Emmanuel Macron a répondu jeudi d'abord à la présidente du RN Marine Le Pen, qui demande l'interdiction du voile et des signes religieux ostentatoires dans «tout l'espace public».
Et aussi à son ministre de l'Éducation Jean-Michel Blanquer, qui a jugé que le voile n'était «pas souhaitable dans notre société», car contraire aux valeurs de l'égalité hommes-femmes.
Une prise de position vivement critiquée par des députés macronistes et, indirectement, par la porte-parole du gouvernement Sibeth Ndiaye à qui le voile durant les sorties scolaires ne pose «pas de difficultés».
La majorité est apparue encore plus divisée quand Aurore Bergé, porte-parole LREM, s'est dite prête à voter un texte de l'opposition LR, déclenchant un tollé d'autres élus macronistes.
LR a déposé une proposition de loi pour interdire le voile lors des sorties scolaires, qui sera examinée mardi au Sénat. Un texte qui risque d'alimenter la polémique alors que mi-octobre, Edouard Philippe avait tenté de siffler la fin de la récréation en précisant qu'il n'était pas question d'une nouvelle loi sur les accompagnants scolaires.
«Faire sécession»
Le chef de l'Etat, qui a appelé à plusieurs reprises à ne pas faire d'amalgame et «stigmatiser» les musulmans, s'en est de nouveau pris jeudi avec virulence au «communautarisme», en allusion à l'islam politique, qu'il a plusieurs fois dénoncé ces dernières semaines.

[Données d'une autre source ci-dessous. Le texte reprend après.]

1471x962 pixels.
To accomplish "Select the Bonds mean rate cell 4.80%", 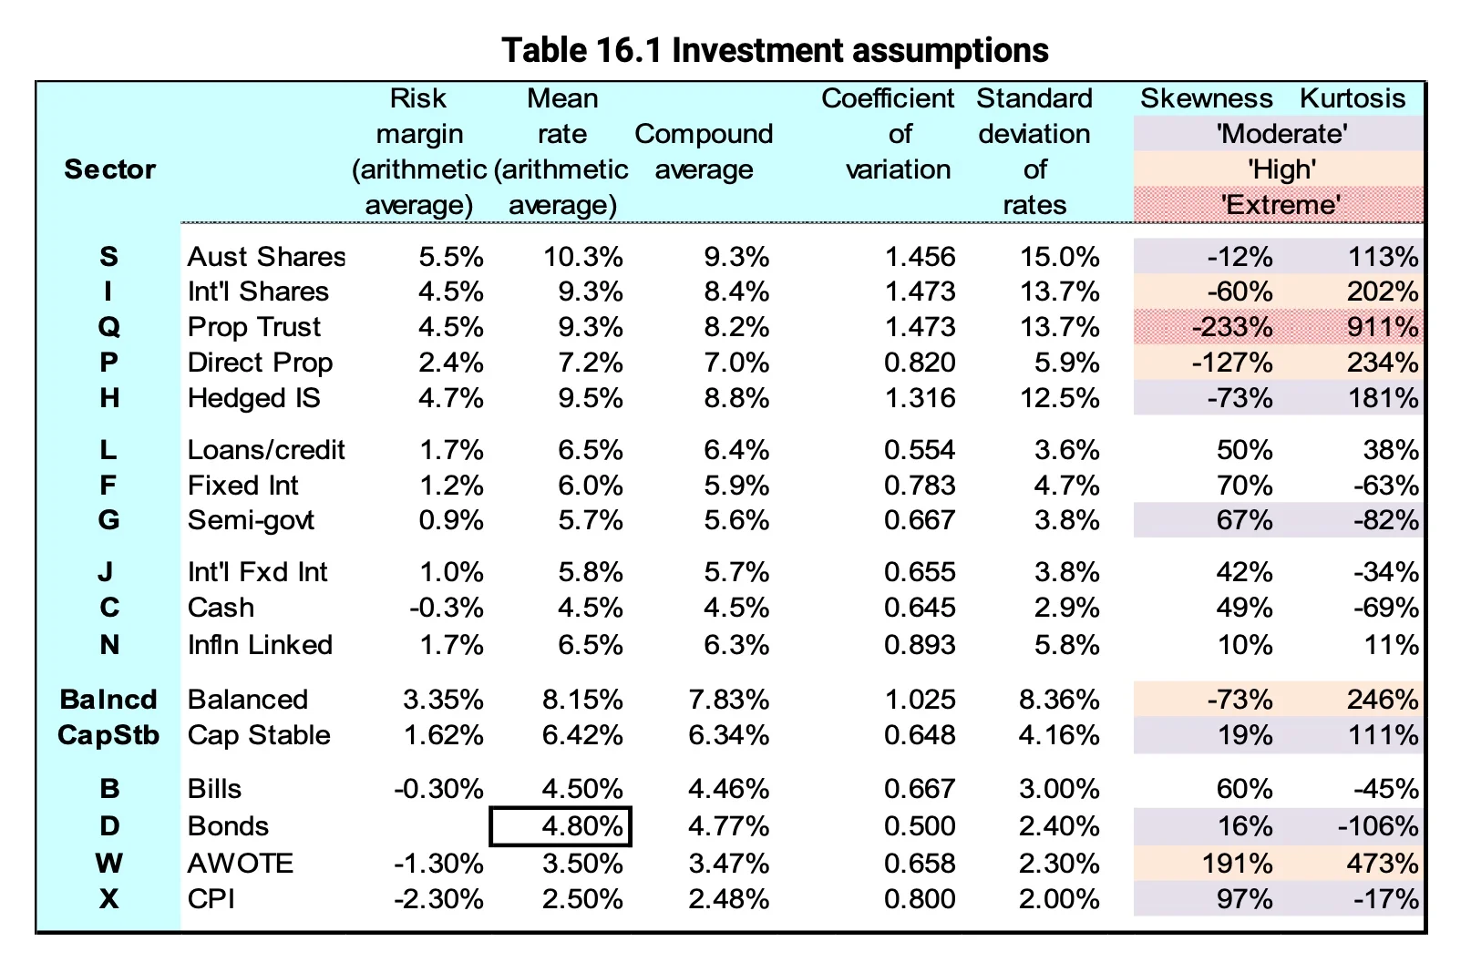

«Le voile est utilisé dans certaines circonstances, certains quartiers, par certains, comme instrument de revendication et de séparatisme dans la République, qu'on appelle communautarisme», a dit Emmanuel Macron.
Alors qu'il a renoncé jusqu’ici à un grand discours sur la laïcité, Emmanuel Macron a fait de la lutte contre le communautarisme l'un de ses chevaux de bataille, à l'approche d'élections municipales où la majorité comme l'opposition de droite et les Verts craignent l'émergence de listes communautaires.
«Il y a aujourd'hui des femmes et des hommes qui disent +de par ma religion je n'adhère plus aux valeurs de la République, je sors mon enfant de l'école, je refuse qu'il aille se baigner avec d'autres (...) et au nom de ma religion je porte un autre projet politique». «Et ça c'est un problème pour moi, avec une revendication qui devient politique», a insisté le chef de l'Etat.
En avril, il avait déjà dénoncé le «communautarisme qui s'est installé dans certains quartiers de la République» et annoncé qu'il serait «intraitable» face à l'«islam politique qui veut faire sécession avec notre République».
Mais il a plaidé de nouveau contre la stigmatisation d'une seule religion, après avoir ces derniers jours craint une «coagulation» dans les esprits entre communautarisme et islam.